Walmart Reports Stellar U.S. Results Under Cloud of Gun Debate
Walmart on Thursday posted another set of strong U.S. results as it takes market share from weak rivals and builds up its online sales.
The retailer said U.S. comparable sales rose 2.8% in the second quarter, helped by price increases that consumers didn’t balk at, a jump in grocery sales, and soaring e-commerce, where revenue rose 37%. All this was supported, in part, by Walmart’s major investments to equip its stores for curbside pickup, grocery delivery, and in-store order pickup. The company’s Sam’s Club division reported a 1.8% comparable sales increase, while Walmart International also saw increases in most markets.
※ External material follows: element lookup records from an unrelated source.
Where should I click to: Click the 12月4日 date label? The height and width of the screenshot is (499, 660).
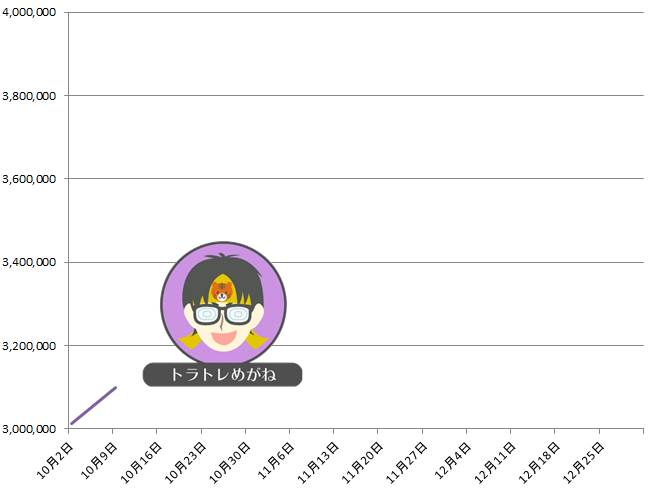(452, 461)
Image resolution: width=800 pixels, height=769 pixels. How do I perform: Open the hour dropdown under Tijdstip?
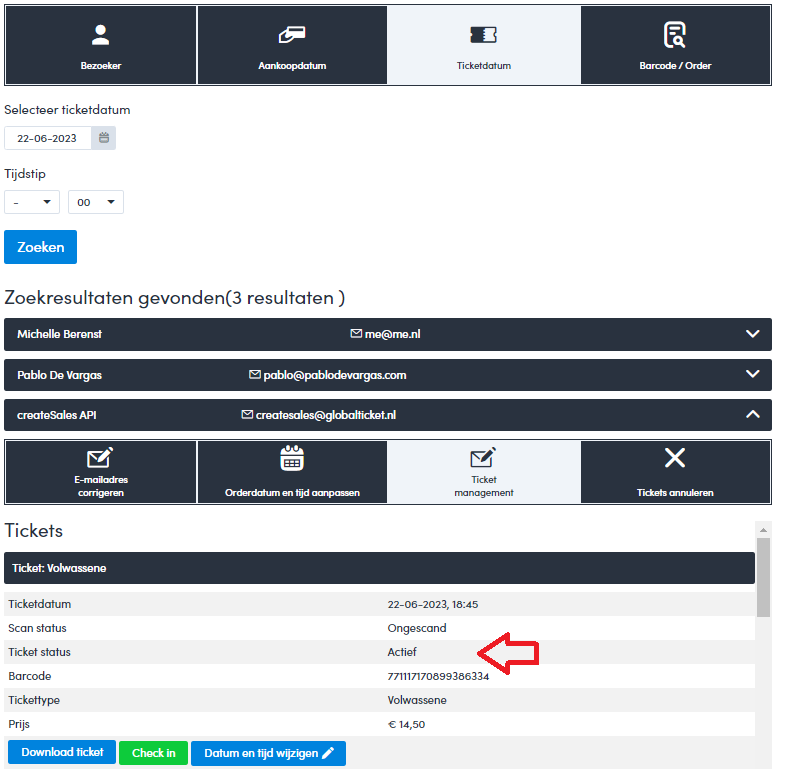coord(32,202)
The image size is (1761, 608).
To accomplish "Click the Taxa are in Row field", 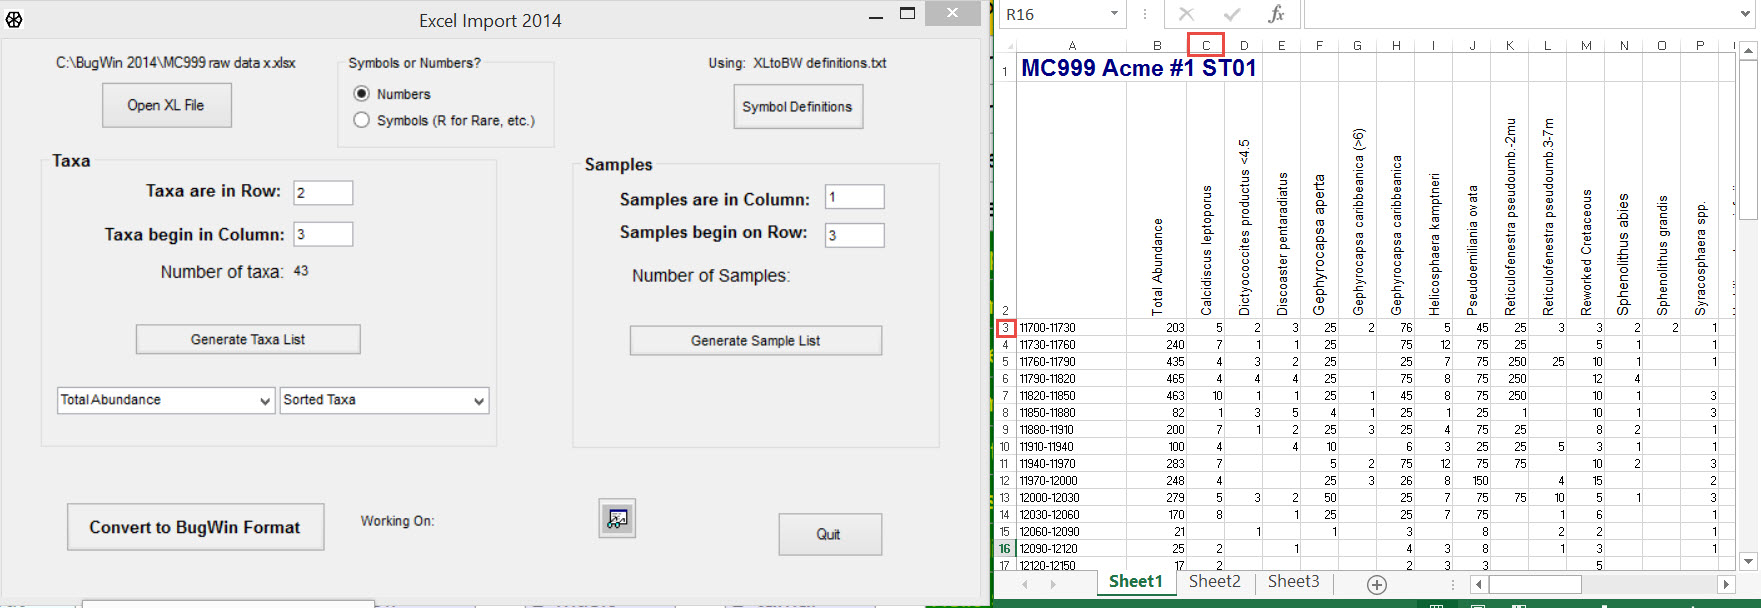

The U.S. sales results extended Walmart’s streak of sales gains to 20 quarters and prompted the company to slightly raise its sales forecast for the year, sending shares up 6%.
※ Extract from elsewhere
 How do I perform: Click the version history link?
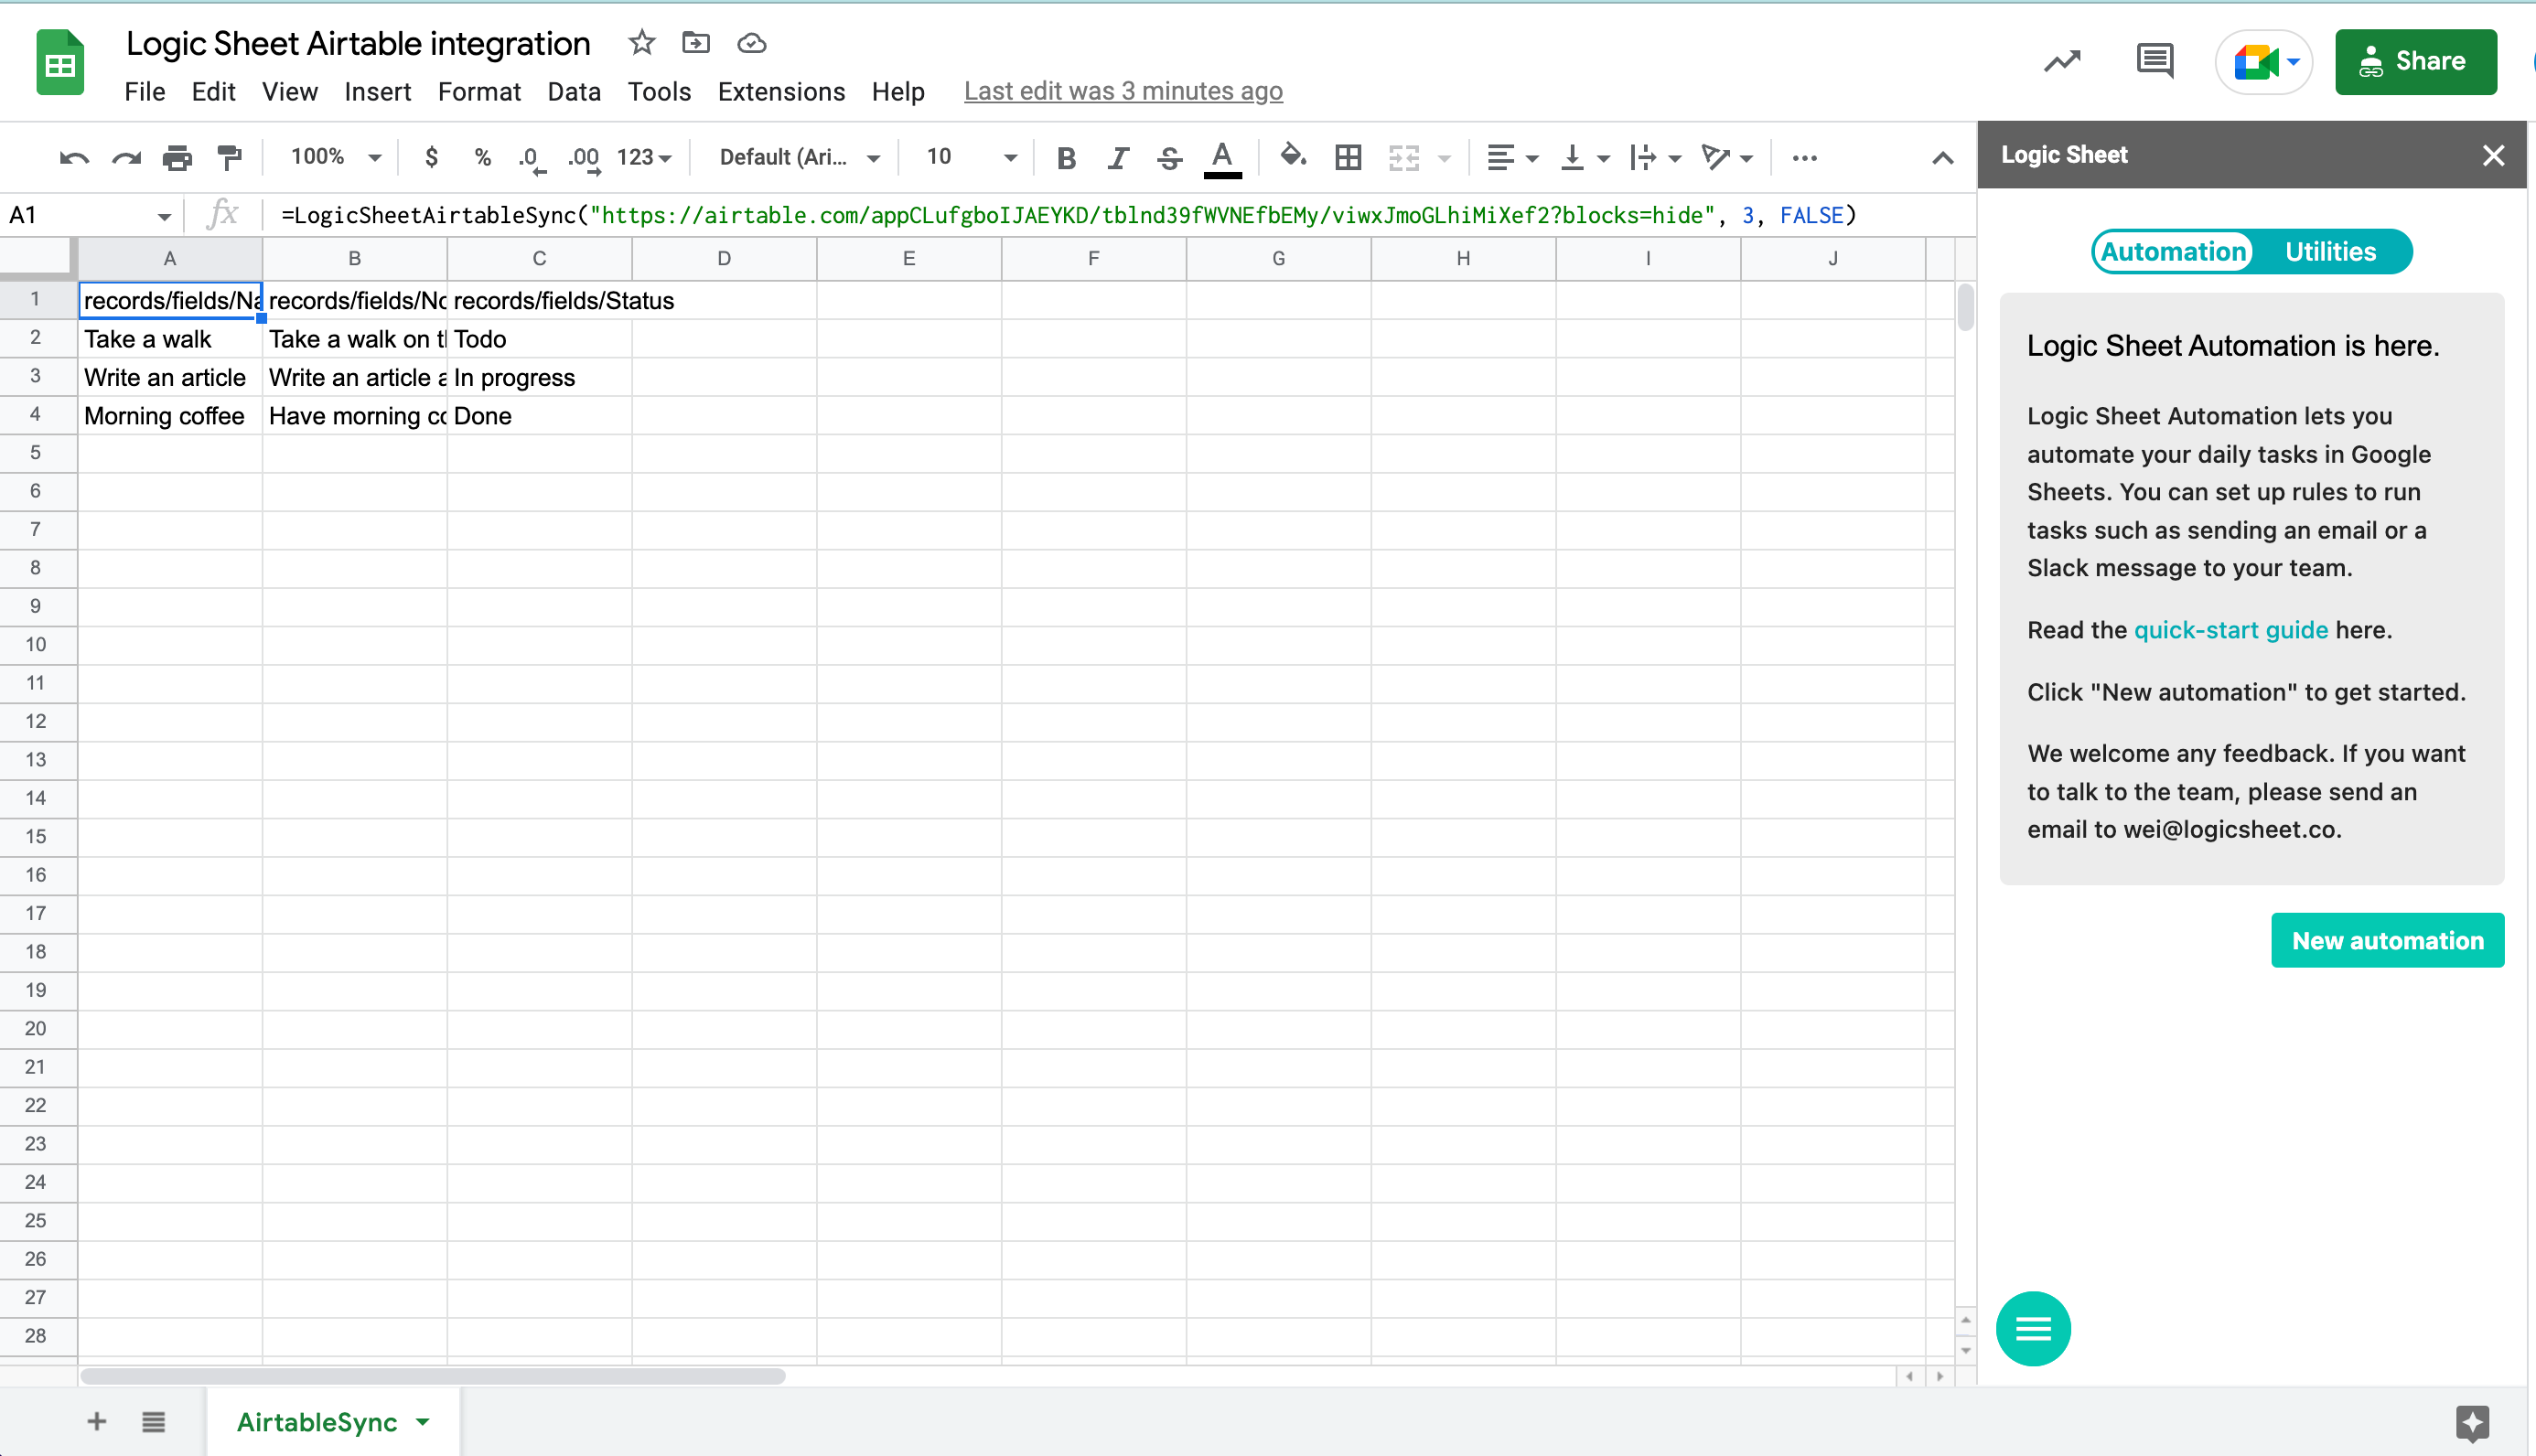1123,91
At the same time, Walmart has found itself pulled into the middle of the contentious U.S. gun debate and sought to downplay its importance to national gun sales. Earlier this month, 22 people were killed in a shooting at an El Paso, Texas, Walmart store by a man targeting Hispanics. That came on the heels of another shooting at a Walmart store in Mississippi a few days before.
While many media reports have said Walmart is the biggest seller of firearms in the country, Walmart CEO Doug McMillon said in a statement the company estimates its sells about 2% of the firearms and 20% of the ammunition in the U.S., “which we believe places us outside at least the top three sellers in the industry.”
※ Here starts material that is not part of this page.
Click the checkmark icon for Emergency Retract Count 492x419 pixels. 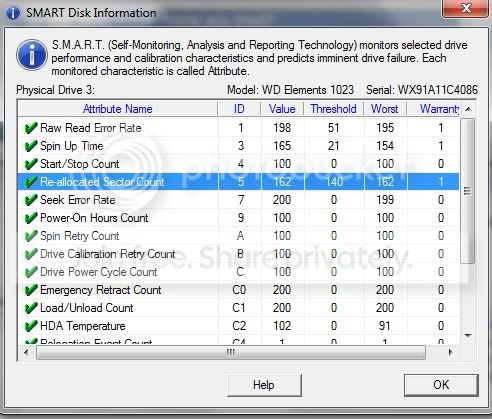pos(31,290)
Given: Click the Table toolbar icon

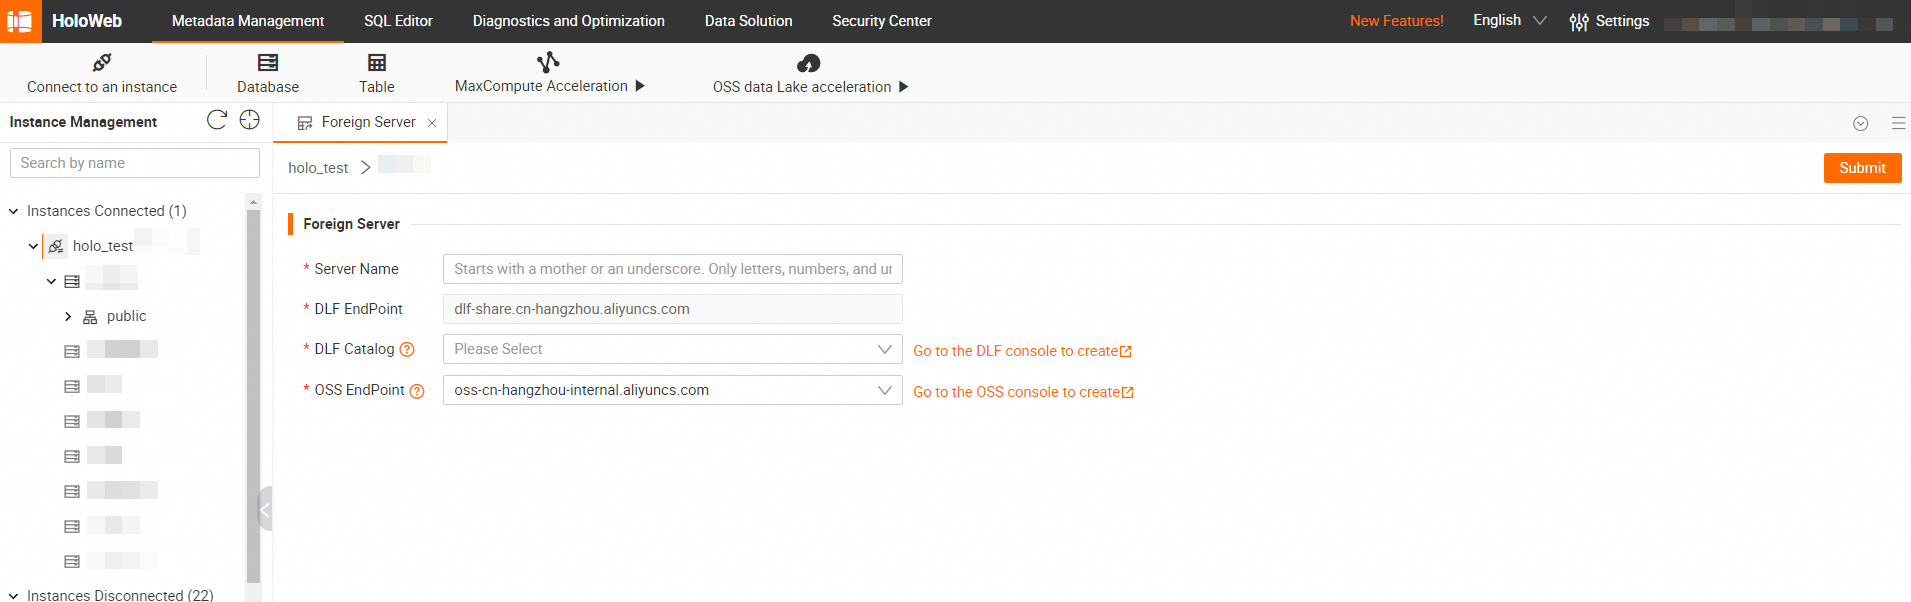Looking at the screenshot, I should [x=377, y=63].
Walmart is facing pressure from many quarters to stop selling guns, including from thousands of its own employees who have signed a petition. The company pointed out on Thursday it had stopped 20 years ago selling handguns in every state except Alaska, dropped selling military-style rifles in 2015, and last year raised the age limit to buy a firearm or ammunition to 21.
The company, which says it supports strengthening background checks for gun purchases, says the reauthorization of a ban on assault weapons should be debated, but on a conference call with media, a spokesman declined to say where Walmart would come down on the matter.
Walmart has a broad customer base and long worked hard not to get pulled into hot-button social debates, lest it antagonize one set of customers or another.
Walmart’s strong quarterly results contrasted with soft results this week from Macy’s, whose sales barely edged up, and a big decline at J.C. Penney, where revenue fell 9% as that department store attempts its umpteenth turnaround.
On Thursday, the U.S. Commerce Department said retail sales last month rose a seasonally adjusted 0.7%, better than expected by economists, despite concerns about tariffs. That suggests that any struggling retailers have themselves to blame.